The graph of the results is

Comparison of the Two Estimates of Δnp

First the graph

And then the data

kFrom add
Proton
From add
Neutron
1 11.941074 11.562074
2 11.41271 11.45401
3 8.26385 8.276035
4 7.394086 7.483676
5 6.362769 6.386089
6 6.00001 5.98053
7 4.54895 4.57975
8 4.09411 4.09964
9 4.5232 4.4999
10 3.8448 3.9073
11 3.5533 3.623
12 3.1865 3.232
13 3.4652 3.5138
14 2.7235 2.783
15 2.353 2.509
16 2.36 2.81
17 2.47 2.98
18 2.945 3.27
19 2.692
20 2.7
21 2.8
22 2.1

Although not perfect the correspondence is quite remarkable. The curves are for the most part are indistinguishable. Although the numerical values are not identical the shapes of the curves are the same over most of their ranges.

Conclusion

Nucleons form a spin pair with the opposite type even when they are involved in a spin pair with a nucleon of their own type.

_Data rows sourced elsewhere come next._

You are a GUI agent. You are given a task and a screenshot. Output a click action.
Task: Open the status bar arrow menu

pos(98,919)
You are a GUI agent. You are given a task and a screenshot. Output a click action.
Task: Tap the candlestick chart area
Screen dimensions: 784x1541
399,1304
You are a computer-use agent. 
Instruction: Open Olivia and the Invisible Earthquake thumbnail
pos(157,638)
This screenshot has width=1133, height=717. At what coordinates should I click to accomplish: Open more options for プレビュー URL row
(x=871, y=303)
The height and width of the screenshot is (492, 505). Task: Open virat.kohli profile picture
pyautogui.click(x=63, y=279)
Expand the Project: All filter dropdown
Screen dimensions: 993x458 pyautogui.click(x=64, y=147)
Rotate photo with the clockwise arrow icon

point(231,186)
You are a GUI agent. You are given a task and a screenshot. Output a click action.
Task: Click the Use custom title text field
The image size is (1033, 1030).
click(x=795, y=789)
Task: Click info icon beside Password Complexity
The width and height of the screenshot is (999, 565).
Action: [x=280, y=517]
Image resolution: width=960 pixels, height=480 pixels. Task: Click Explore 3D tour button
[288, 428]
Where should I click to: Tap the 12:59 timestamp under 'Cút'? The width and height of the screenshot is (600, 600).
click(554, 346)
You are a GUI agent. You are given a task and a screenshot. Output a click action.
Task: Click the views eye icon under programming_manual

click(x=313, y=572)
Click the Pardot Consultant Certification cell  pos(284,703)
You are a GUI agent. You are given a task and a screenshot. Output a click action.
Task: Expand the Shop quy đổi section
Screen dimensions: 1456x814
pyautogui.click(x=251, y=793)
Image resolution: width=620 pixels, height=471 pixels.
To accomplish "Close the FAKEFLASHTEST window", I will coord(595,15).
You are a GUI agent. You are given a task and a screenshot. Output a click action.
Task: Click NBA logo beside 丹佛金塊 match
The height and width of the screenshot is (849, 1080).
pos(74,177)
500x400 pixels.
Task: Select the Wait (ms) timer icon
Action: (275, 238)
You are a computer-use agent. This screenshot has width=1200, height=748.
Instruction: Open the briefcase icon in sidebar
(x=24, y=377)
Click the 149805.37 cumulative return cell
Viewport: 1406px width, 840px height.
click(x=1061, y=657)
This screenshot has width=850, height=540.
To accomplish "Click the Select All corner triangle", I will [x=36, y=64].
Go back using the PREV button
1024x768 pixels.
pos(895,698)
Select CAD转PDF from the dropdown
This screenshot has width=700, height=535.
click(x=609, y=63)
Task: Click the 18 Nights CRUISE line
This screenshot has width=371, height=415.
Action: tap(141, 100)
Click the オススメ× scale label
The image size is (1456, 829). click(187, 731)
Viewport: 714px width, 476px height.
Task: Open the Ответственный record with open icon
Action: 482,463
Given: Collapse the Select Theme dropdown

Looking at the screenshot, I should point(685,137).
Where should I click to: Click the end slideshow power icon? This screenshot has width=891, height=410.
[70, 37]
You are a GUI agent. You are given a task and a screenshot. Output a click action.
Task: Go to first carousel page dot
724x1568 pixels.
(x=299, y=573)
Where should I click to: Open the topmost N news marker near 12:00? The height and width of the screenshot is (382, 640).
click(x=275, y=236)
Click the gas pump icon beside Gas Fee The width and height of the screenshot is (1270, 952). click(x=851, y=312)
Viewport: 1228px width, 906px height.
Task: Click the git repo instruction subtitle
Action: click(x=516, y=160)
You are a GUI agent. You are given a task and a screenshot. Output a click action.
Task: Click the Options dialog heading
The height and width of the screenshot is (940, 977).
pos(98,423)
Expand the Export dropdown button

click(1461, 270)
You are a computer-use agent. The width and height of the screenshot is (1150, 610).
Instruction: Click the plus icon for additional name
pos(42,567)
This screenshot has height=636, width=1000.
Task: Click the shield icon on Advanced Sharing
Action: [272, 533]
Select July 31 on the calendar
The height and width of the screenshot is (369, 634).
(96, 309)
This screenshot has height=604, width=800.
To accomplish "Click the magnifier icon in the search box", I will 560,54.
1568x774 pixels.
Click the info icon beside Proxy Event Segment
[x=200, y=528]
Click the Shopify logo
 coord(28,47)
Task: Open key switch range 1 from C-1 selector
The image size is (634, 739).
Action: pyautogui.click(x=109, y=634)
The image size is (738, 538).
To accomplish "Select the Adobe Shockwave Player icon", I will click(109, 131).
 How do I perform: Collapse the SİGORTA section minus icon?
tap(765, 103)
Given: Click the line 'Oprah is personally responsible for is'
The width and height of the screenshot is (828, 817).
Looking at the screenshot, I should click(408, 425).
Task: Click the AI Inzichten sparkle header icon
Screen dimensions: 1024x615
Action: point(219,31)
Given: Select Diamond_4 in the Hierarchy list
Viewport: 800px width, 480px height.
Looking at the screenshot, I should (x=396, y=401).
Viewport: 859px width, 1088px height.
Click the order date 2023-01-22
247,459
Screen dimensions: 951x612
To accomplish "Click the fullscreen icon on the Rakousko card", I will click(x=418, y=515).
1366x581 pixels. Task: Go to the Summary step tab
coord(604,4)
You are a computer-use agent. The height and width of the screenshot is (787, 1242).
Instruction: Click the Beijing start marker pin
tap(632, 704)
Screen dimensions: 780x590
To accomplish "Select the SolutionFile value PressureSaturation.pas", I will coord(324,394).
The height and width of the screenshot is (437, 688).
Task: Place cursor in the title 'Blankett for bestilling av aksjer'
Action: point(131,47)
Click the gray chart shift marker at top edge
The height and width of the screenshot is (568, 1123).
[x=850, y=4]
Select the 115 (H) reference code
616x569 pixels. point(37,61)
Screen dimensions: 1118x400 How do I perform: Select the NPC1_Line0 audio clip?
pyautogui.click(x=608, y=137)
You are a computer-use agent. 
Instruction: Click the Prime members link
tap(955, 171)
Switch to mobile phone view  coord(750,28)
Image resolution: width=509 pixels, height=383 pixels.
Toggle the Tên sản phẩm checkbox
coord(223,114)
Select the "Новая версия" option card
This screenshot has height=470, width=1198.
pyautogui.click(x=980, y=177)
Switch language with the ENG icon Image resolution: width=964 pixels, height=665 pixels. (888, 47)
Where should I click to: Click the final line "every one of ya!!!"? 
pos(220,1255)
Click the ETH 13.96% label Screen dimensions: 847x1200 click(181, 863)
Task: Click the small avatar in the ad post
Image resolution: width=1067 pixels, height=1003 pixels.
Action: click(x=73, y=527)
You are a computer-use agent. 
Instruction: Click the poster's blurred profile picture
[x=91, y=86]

Although these pairings are exclusive they can still lead to chains of linked nucleons. For example, neutron A may be paired with proton B which is paired with proton C which is paired with neutron D and so on and on. These chains can form loops or rings made up of segments of two neutrons and two protons. This can result in a structural arrangement of pairings between the neutron shells of a nucleus and its proton shells. Such arrangements would be like alpha particles without literally being alpha particles. This would explain how nuclear substructures seeming to be alpha particles can exist despite alpha particles repelling each other through the strong force as well as the electrostatic force.